YOUR TASK: Copy out the records below, swapping every "GUI agent" for "interface agent" and leaving everything else unchanged.

MATERIAL TO PROCESS:

══════════

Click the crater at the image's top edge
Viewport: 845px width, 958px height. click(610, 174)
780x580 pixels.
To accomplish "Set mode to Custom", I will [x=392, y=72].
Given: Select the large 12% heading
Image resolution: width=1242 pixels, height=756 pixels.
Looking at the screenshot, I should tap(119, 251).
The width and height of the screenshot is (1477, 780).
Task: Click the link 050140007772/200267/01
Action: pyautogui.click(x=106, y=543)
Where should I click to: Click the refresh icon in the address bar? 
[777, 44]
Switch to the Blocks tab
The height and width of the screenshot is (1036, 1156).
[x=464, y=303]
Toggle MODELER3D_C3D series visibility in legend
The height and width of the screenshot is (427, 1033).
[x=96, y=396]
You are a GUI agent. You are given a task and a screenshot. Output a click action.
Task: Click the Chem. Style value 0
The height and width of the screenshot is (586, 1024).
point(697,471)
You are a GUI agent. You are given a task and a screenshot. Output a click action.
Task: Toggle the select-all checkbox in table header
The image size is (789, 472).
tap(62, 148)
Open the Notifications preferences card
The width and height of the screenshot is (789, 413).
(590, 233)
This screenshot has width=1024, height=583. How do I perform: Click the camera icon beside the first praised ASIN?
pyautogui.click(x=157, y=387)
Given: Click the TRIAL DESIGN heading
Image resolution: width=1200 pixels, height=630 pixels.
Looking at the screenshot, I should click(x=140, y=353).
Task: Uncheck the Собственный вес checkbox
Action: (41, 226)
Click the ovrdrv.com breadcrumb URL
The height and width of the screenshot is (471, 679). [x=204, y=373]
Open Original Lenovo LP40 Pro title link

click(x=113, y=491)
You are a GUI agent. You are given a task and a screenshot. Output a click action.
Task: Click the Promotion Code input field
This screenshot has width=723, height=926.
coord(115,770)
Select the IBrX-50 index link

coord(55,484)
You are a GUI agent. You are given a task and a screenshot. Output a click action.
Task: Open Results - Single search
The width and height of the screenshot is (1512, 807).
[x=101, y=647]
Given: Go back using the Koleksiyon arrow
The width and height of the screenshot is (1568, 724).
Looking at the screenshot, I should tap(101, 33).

══════════

SOLUTION FOR THIS TASK:
Click the crater at the image's top edge
Viewport: 845px width, 958px height. click(610, 174)
780x580 pixels.
To accomplish "Set mode to Custom", I will [x=392, y=72].
Given: Select the large 12% heading
Image resolution: width=1242 pixels, height=756 pixels.
Looking at the screenshot, I should tap(119, 251).
The width and height of the screenshot is (1477, 780).
Task: Click the link 050140007772/200267/01
Action: pyautogui.click(x=106, y=543)
Where should I click to: Click the refresh icon in the address bar? 
[777, 44]
Switch to the Blocks tab
The height and width of the screenshot is (1036, 1156).
[x=464, y=303]
Toggle MODELER3D_C3D series visibility in legend
The height and width of the screenshot is (427, 1033).
[x=96, y=396]
You are a interface agent. You are given a task and a screenshot. Output a click action.
Task: Click the Chem. Style value 0
The height and width of the screenshot is (586, 1024).
point(697,471)
You are a interface agent. You are given a task and a screenshot. Output a click action.
Task: Toggle the select-all checkbox in table header
The image size is (789, 472).
tap(62, 148)
Open the Notifications preferences card
The width and height of the screenshot is (789, 413).
(590, 233)
This screenshot has width=1024, height=583. How do I perform: Click the camera icon beside the first praised ASIN?
pyautogui.click(x=157, y=387)
Given: Click the TRIAL DESIGN heading
Image resolution: width=1200 pixels, height=630 pixels.
Looking at the screenshot, I should click(x=140, y=353).
Task: Uncheck the Собственный вес checkbox
Action: (41, 226)
Click the ovrdrv.com breadcrumb URL
The height and width of the screenshot is (471, 679). [x=204, y=373]
Open Original Lenovo LP40 Pro title link

click(x=113, y=491)
You are a interface agent. You are given a task and a screenshot. Output a click action.
Task: Click the Promotion Code input field
This screenshot has width=723, height=926.
coord(115,770)
Select the IBrX-50 index link

coord(55,484)
You are a interface agent. You are given a task and a screenshot. Output a click action.
Task: Open Results - Single search
The width and height of the screenshot is (1512, 807).
[x=101, y=647]
Given: Go back using the Koleksiyon arrow
The width and height of the screenshot is (1568, 724).
Looking at the screenshot, I should tap(101, 33).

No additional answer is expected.